=== Document passage ===
--- START ---

Probably correct. Norad is full of old stuff and can't do much against hypersonic missiles that won't be detected in time. I don't think that hypersonic won't be aimed at Canadian cities, more likely at major US cities or strategic sites. Russia is known to have 5500+ nuclear heads.... I would be surprised that two of them would not be allocated to Toronto(or Ottawa) and Montreal... BUT I challenge that those criminal & crazy Russians would be able to launch all the heads at the same time.... so we Canadians, should be hit way after some others. My main house is about 20km from MTL, if I was alone, I would consider selling it immediately and moving 100s of km away.


----------



## james4beach (Nov 15, 2012)

The military experts themselves say that many kinds of missiles can't be intercepted in a timely fashion. This stuff isn't magic, it has limited capabilities.

I'll say it again, I doubt Russia would nuke us, but they certainly could lob missiles at a target in Canada. This is within the realm of possibilities. No it's not the end of the world and no, we aren't all going to die.

--- END ---

[Saved entries]
--- START ---

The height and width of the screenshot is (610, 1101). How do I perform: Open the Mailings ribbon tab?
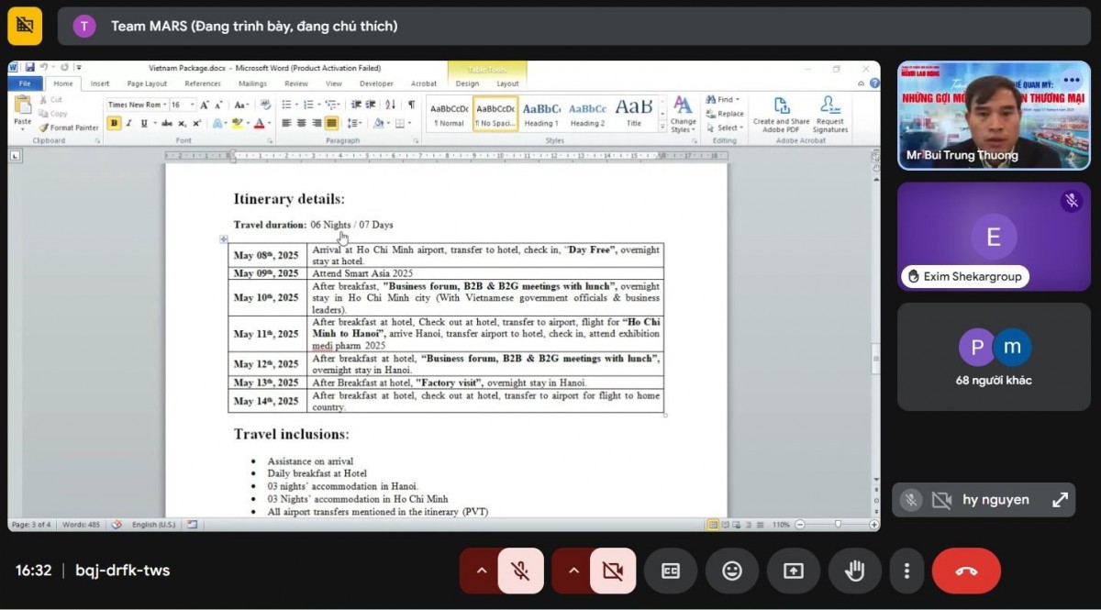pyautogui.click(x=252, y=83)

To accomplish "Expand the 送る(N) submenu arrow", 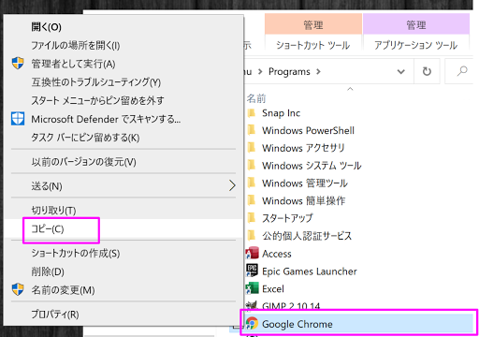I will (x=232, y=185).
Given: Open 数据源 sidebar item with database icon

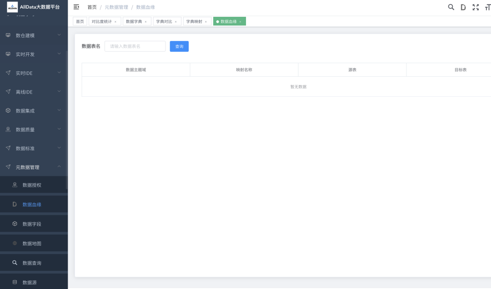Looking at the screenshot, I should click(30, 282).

--- END ---

=== Tasks to carry out ===
(a) In the forum thread about missile threats to Canada, how many nuclear heads is Russia said to have?
(b) Transcribe the forum thread about missile threats to Canada, everything from "Probably correct. Norad" down to "(Nov 15, 2012)".
(c) Carry on the forum thread about missile threats to Canada from where it stops.

=== Your responses ===
(a) 5500+

(b)
Probably correct. Norad is full of old stuff and can't do much against hypersonic missiles that won't be detected in time. I don't think that hypersonic won't be aimed at Canadian cities, more likely at major US cities or strategic sites. Russia is known to have 5500+ nuclear heads.... I would be surprised that two of them would not be allocated to Toronto(or Ottawa) and Montreal... BUT I challenge that those criminal & crazy Russians would be able to launch all the heads at the same time.... so we Canadians, should be hit way after some others. My main house is about 20km from MTL, if I was alone, I would consider selling it immediately and moving 100s of km away.


----------



## james4beach (Nov 15, 2012)

(c)
The Russians aren't going to bomb Toronto, but they certainly could hit a fuel depo, or a military area, or perhaps take out vital roads or railways. That's why I started the thread, to ask what the targets might be.

I think it's a mistake to immediately dismiss this kind of thing. War does happen, and preparation can pay off. Something I'm sure @m3s would agree with.

War is scary, and legitimately so. I think it's smart to be prepared. One shouldn't put their head in the sand and pretend bad things will never happen.


----------



## Saintor (May 18, 2019)

james4beach said:


> The Russians aren't going to bomb Toronto,


Why not? TSX is all about Toronto and it is among the top strategical Canadian cities...


----------



## gardner (Feb 13, 2014)

james4beach said:


> I doubt Russia would nuke us, but they certainly could lob missiles at a target in Canada.


If they thought they could go after a NATO country, it would be Estonia or Latvia. They would do it with jeeps, trucks and tanks. There is no possible way it would make any sense for them to do anything at all to Canada, except shoot down the two planes we send to Latvia.

Why would it make sense to divert even a single hand-grenade to assaulting Canada when their "beef" in any sense they have one, is with their neighbouring former satellites? Hitting Canada would be a random and anti-strategic move -- they could attack -- I don't know -- Portugal, probably to just as great effect.


----------



## andrewf (Mar 1, 2010)

Agreed--there is nothing to be gained by attacking Canada. I don't see Russia diverting much resources from targeting the US to instead target Canada.


----------



## twa2w (Mar 5, 2016)

What I am going to write is from memory.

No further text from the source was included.